[Opening Text section]
First detailed microscopy evidence of nanobacteria at the lower size limit of life

March 9, 2015

This cryo-electron tomography image reveals the internal structure of an ultra-small bacteria cell like never before. The cell has a very dense interior compartment and a complex cell wall. The darker spots at each end of the cell are most likely ribosomes. The image was obtained from a 3D reconstruction. The scale bar is 100 nanometers. (credit: Berkeley Lab)

Scientists have captured the first detailed microscopy images of ultra-small bacteria believed to be about as small as life can get.

The existence of ultra-small bacteria (aka “nanobacteria” or “nannobacteria”) has been debated for two decades, but there hasn’t been a comprehensive electron microscopy and DNA-based description of the microbes until now.

They are about 200 nanometers (.2 micrometers) in width with a volume of only about 0.009 cubic nanomicrons (millionth of a meter). About 150 of these bacteria could fit inside an Escherichia coli bacteria cell.

The diverse bacteria were found in groundwater and are thought to be quite common. This is the smallest a cell can be and still accommodate enough material to sustain life, the researchers say.

The bacterial cells have densely packed spirals that are probably DNA, a very small number of ribosomes, hair-like appendages, and a stripped-down metabolism that likely requires them to rely on other bacteria for many of life’s necessities.


Numerous hairlike appendages radiating from the surface of this ultra-small bacteria cell could enable the cell to connect with other microbes and obtain life-giving resources. The scale bar is 100 nanometers. (credit: Berkeley Lab)

The bacteria are from three microbial phyla that are poorly understood. Learning more about the organisms from these phyla could shed light on the role of microbes in the planet’s climate, our food and water supply, and other key processes.

“These newly described ultra-small bacteria are an example of a subset of the microbial life on earth that we know almost nothing about,” says Jill Banfield, a Senior Faculty Scientist in Berkeley Lab’s Earth Sciences Division and a UC Berkeley professor in the departments of Earth and Planetary Science and Environmental Science, Policy and Management.
[Closing Text section]
• [Problem to solve]: Quote the article on ultra-small bacteria above in full, word for word. The listing has no connection to the article on ultra-small bacteria.
[Opening Available data section]
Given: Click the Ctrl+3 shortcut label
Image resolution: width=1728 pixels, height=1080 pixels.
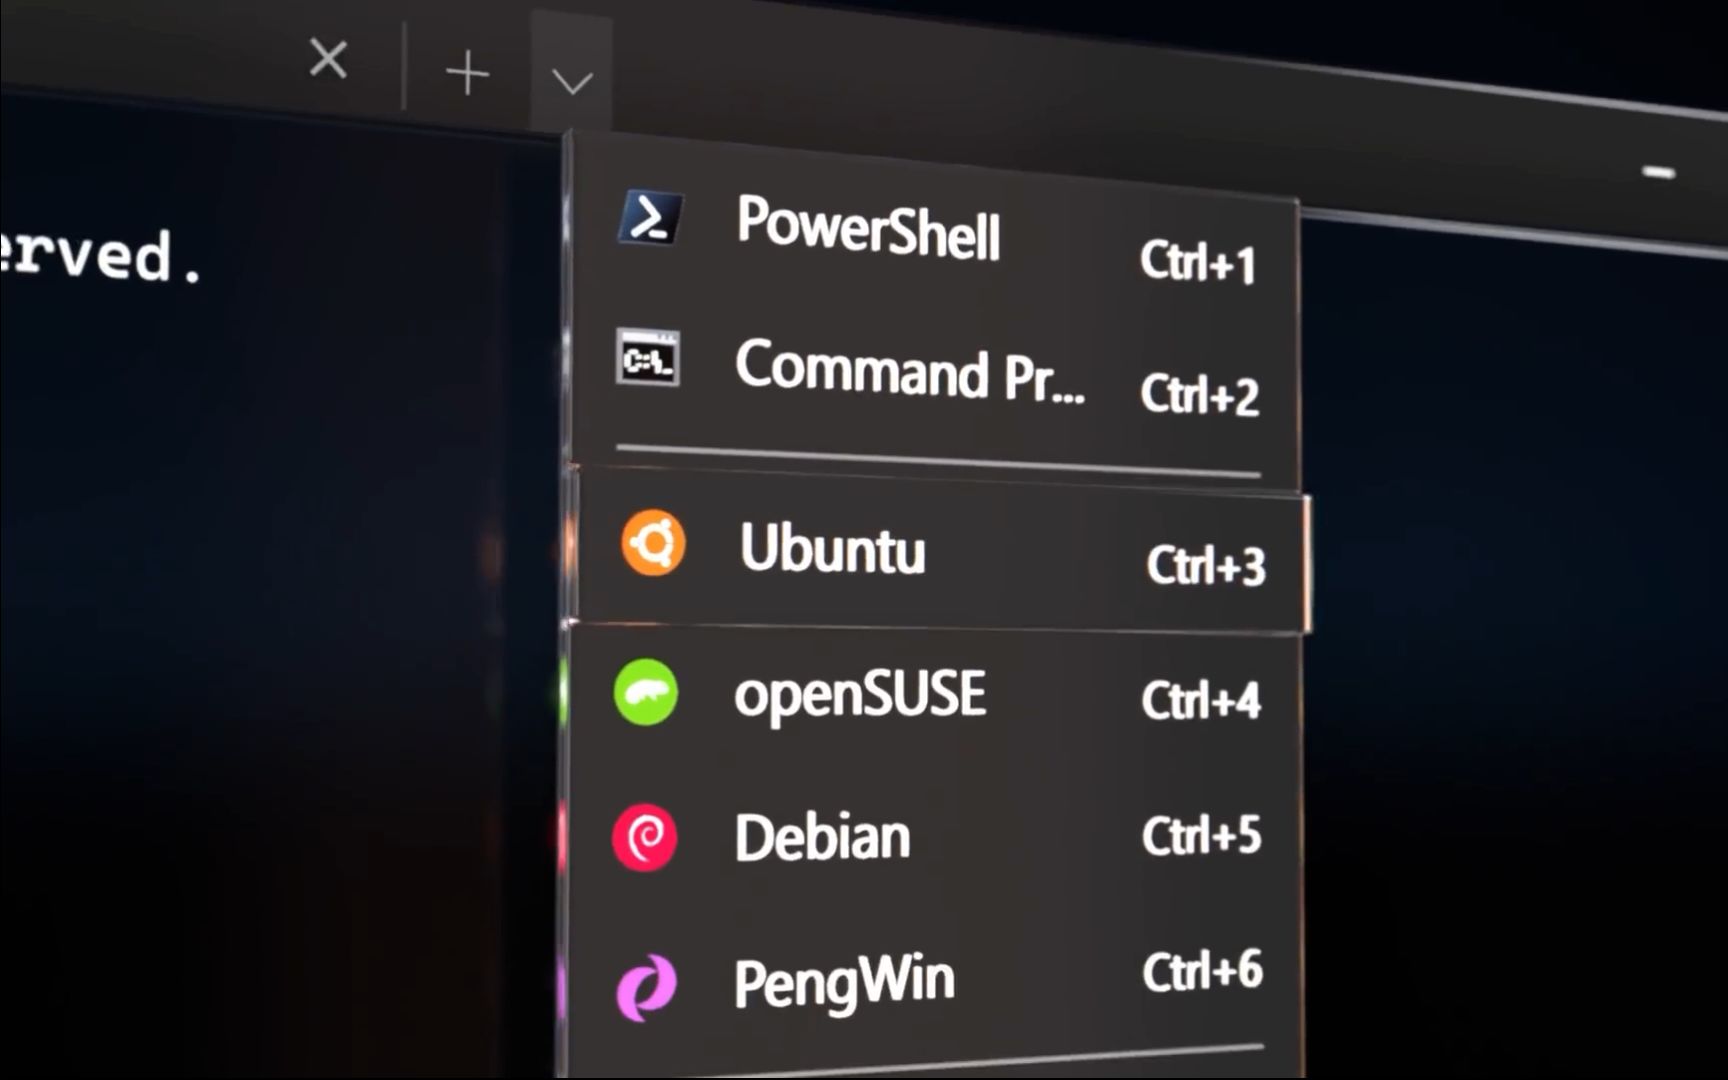Looking at the screenshot, I should click(1206, 565).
[Closing Available data section]
• [Task output]:
First detailed microscopy evidence of nanobacteria at the lower size limit of life

March 9, 2015

This cryo-electron tomography image reveals the internal structure of an ultra-small bacteria cell like never before. The cell has a very dense interior compartment and a complex cell wall. The darker spots at each end of the cell are most likely ribosomes. The image was obtained from a 3D reconstruction. The scale bar is 100 nanometers. (credit: Berkeley Lab)

Scientists have captured the first detailed microscopy images of ultra-small bacteria believed to be about as small as life can get.

The existence of ultra-small bacteria (aka “nanobacteria” or “nannobacteria”) has been debated for two decades, but there hasn’t been a comprehensive electron microscopy and DNA-based description of the microbes until now.

They are about 200 nanometers (.2 micrometers) in width with a volume of only about 0.009 cubic nanomicrons (millionth of a meter). About 150 of these bacteria could fit inside an Escherichia coli bacteria cell.

The diverse bacteria were found in groundwater and are thought to be quite common. This is the smallest a cell can be and still accommodate enough material to sustain life, the researchers say.

The bacterial cells have densely packed spirals that are probably DNA, a very small number of ribosomes, hair-like appendages, and a stripped-down metabolism that likely requires them to rely on other bacteria for many of life’s necessities.


Numerous hairlike appendages radiating from the surface of this ultra-small bacteria cell could enable the cell to connect with other microbes and obtain life-giving resources. The scale bar is 100 nanometers. (credit: Berkeley Lab)

The bacteria are from three microbial phyla that are poorly understood. Learning more about the organisms from these phyla could shed light on the role of microbes in the planet’s climate, our food and water supply, and other key processes.

“These newly described ultra-small bacteria are an example of a subset of the microbial life on earth that we know almost nothing about,” says Jill Banfield, a Senior Faculty Scientist in Berkeley Lab’s Earth Sciences Division and a UC Berkeley professor in the departments of Earth and Planetary Science and Environmental Science, Policy and Management.